そして、自分の祖先の信仰と文化を再考するようになり、自分の肌身に合った親近感をその中に見出したようです。それでも学者として宗教学の研究を進め、イエスを歴史上の人物として再考し、実際にどのように生きた人であるのかに焦点を当ててこの本を書き上げました。ですから、福音書やその他の資料を精査し、どの部分に歴史的意味が含まれているかを判断して、いわば「歴史書としてのキリスト教について」が書かれていると言えます。この本の本文は277ページありますが、原注として70ページほど割いています。

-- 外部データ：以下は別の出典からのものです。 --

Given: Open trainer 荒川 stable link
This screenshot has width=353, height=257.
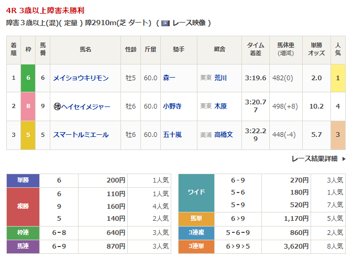Looking at the screenshot, I should click(220, 78).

自分の偏見が入らないように、忠実に資料を研究したという意思が窺えると思います。

 



 

この本はアメリカでベスト・セラーと聞きました。今や、キリスト教を体現している数少ない国と思われるアメリカにおいて、「本書がベスト・セラーになるとは」という驚きもこの本を読んでいる理由のひとつです。訳者あとがきでエピソードが紹介されています。

 

アメリカでの刊行のすぐあと、2013年に右寄りのテレビ番組がこの著者アスランにインタヴューをしました。

 

「なぜ、ムスリムのあなたがイエスのことを書いたのか?」

 

これに対するアスランの答えは、

 

「自分は宗教学者、歴史家、著述者としての学位を持ち、その知識と綿密なリサーチによって、歴史上の人物としてのイエスの側面を20年に渡って研究した集大成として本書を上梓した。これに対する賛成論、反対論については、その理由を添えて、巻末に50頁以上にわたってできるだけ公平に付加している。また、キリスト教徒の学者がイスラームの歴史やその始祖ムハンマドについて書いてはいけない、あるいは書けるはずがないと決めつけるのはおかしのと同様、ムスリムがイエスのことを書くことを疑問視するのは妥当ではないのではないか。」

 

わたしは、まだこの本を読書中ですが、1世紀当時のパレスチナで数多いた「メシアと名のる人」の一人であったイエスが、どのように神格化されて世界中に信仰者を得るまでになったのかというお話から、日本での「アマテラス」が天皇家にとってどのように重要な物になったのかという本、『アマテラスの誕生』と『伊勢神宮の謎を解く』を読んだ時と同様のワクワク感を得られました。どの国でも為政者は自分の正当性を確保する為にいろいろでっちあげるものですネ。

 

 

また、今のパレスチナとイスラエルの戦争状況を考える時、2000年以上も前からの歴史の積み重ねが関係しているのかと思うと、複雑です。